July 2011 - Page 4 of 8 - Money Morning - Only the News You Can Profit From

Mobile Computing Patent Wars Could Cost Google $2 Billion Annually

A mobile computing patent war launched by powerful tech rivals could snatch revenue away from Google Inc.'s (Nasdaq: GOOG) Android platform – and possibly threaten its viability as a free alternative operating system.

The threat to Android endangers as much as $2 billion in annual revenue for the search titan.

Google's rivals – which include such tech giants as Microsoft Corp. (Nasdaq: MSFT), Apple Inc. (Nasdaq: AAPL) and Oracle Corp. (Nasdaq: ORCL) – have filed 48 patent infringement lawsuits against the Mountain View, CA company and many of its hardware partners.

Google rarely countersues, the most common way of battling patent lawsuits, because of its relatively paltry patent portfolio.
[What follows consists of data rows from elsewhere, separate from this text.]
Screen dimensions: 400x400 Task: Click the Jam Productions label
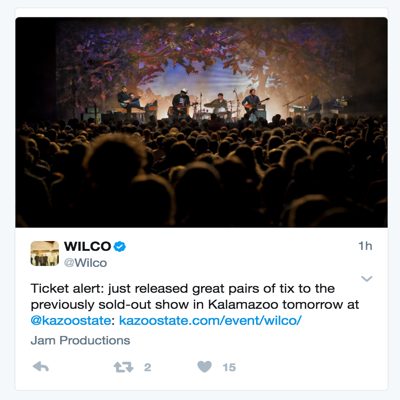tap(80, 340)
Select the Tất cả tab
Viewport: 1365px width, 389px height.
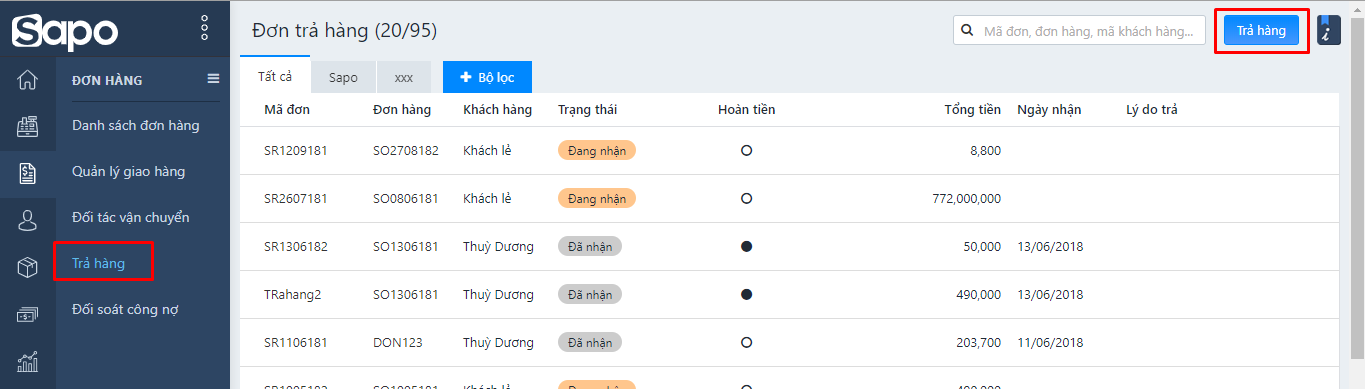(x=275, y=76)
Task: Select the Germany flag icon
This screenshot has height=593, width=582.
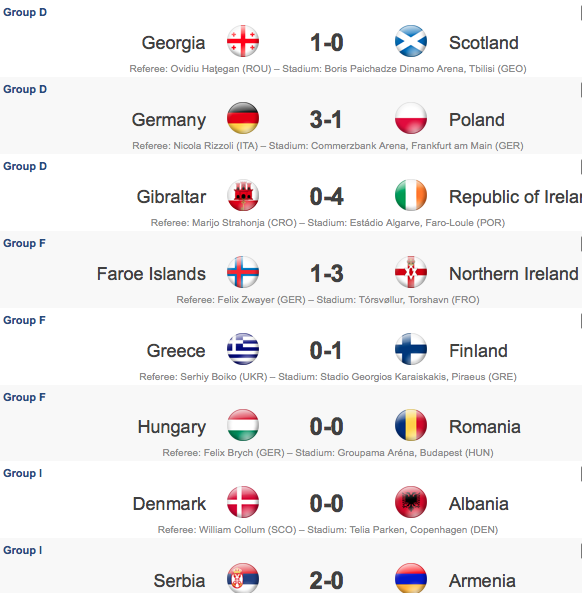Action: pos(243,118)
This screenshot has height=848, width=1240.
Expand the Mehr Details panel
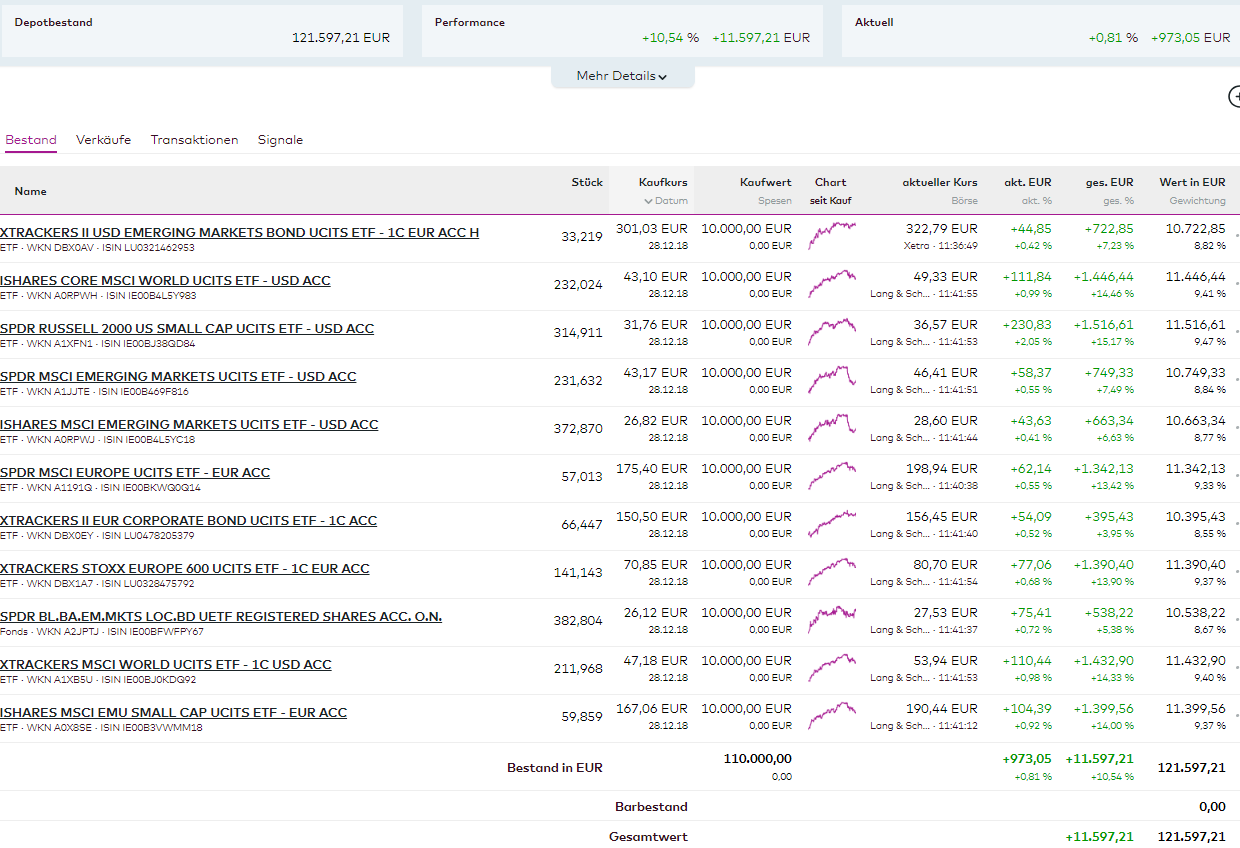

Google has only about 700 patents, compared to about 4,000 for Apple and more than 17,000 for Microsoft.

So it stung particularly badly when Google lost the most recent patent wars battle by failing to win the auction for bankrupt Nortel Networks Corp.'s (PINK: NRLTQ) 6,000 patents earlier this month.

Instead, a consortium of its mobile computing competitors – Apple, Microsoft, Research in Motion (Nasdaq: RIMM), Sony Corp. (NYSE ADR: SNE) and LM Ericsson (Nasdaq ADR: ERIC) – won the Nortel patents with a bid of $4.5 billion.

"In the patent wars that are raging in the mobile computing world, this could turn out to beGoogle's Waterloo," observed The Financial Times.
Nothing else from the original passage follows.